DATA SHOWN:
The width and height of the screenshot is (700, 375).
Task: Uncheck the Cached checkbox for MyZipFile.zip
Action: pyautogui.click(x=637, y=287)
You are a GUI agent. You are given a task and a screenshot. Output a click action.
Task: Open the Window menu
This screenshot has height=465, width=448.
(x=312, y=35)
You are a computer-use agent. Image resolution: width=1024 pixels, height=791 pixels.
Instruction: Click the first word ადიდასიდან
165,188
* * *
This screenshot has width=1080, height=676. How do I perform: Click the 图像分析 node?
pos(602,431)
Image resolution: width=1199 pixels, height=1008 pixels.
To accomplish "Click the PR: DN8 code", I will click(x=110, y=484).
* * *
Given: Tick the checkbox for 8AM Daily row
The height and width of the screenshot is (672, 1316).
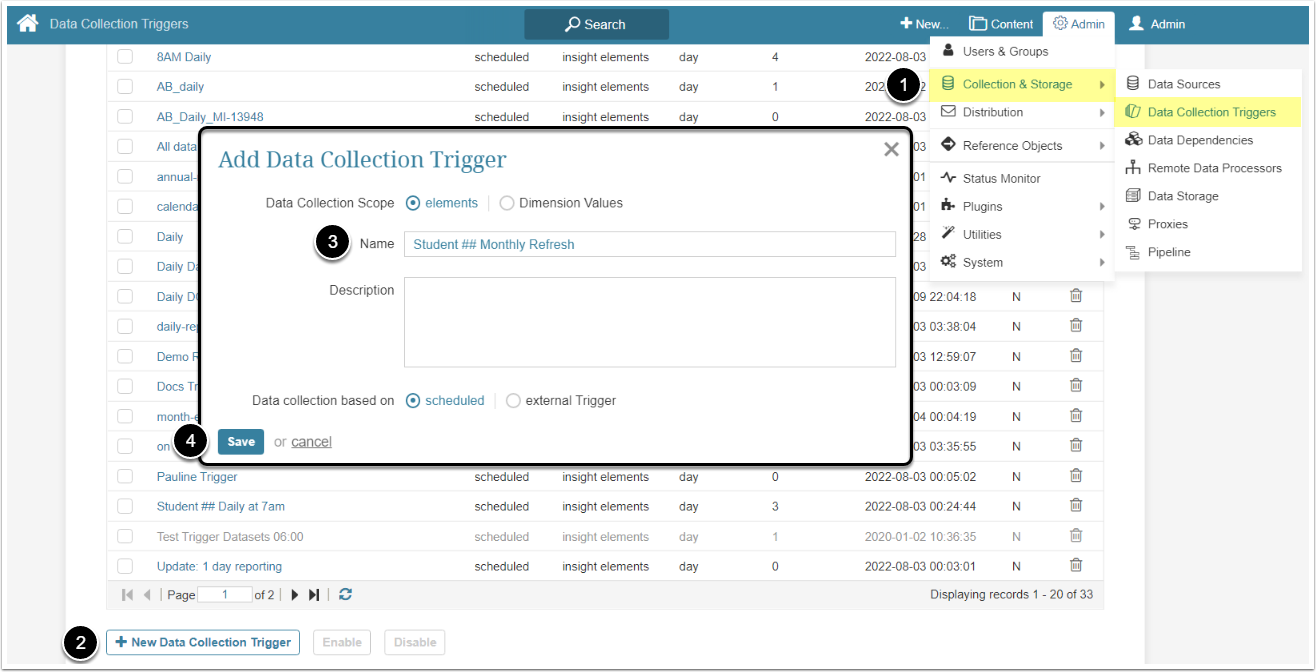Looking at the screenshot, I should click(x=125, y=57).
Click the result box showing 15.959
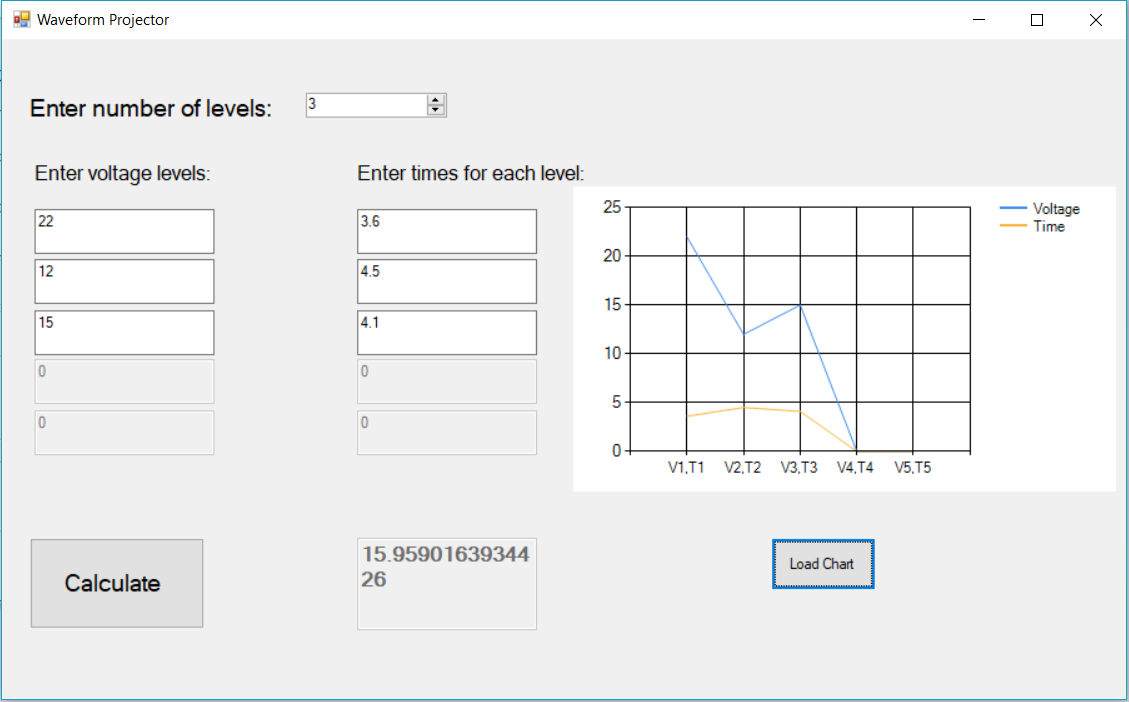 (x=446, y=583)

EXERCISE DETAILS: Could you tally how many lines of the material above include the word "resolution" and reply with only that count?

REPLY: 2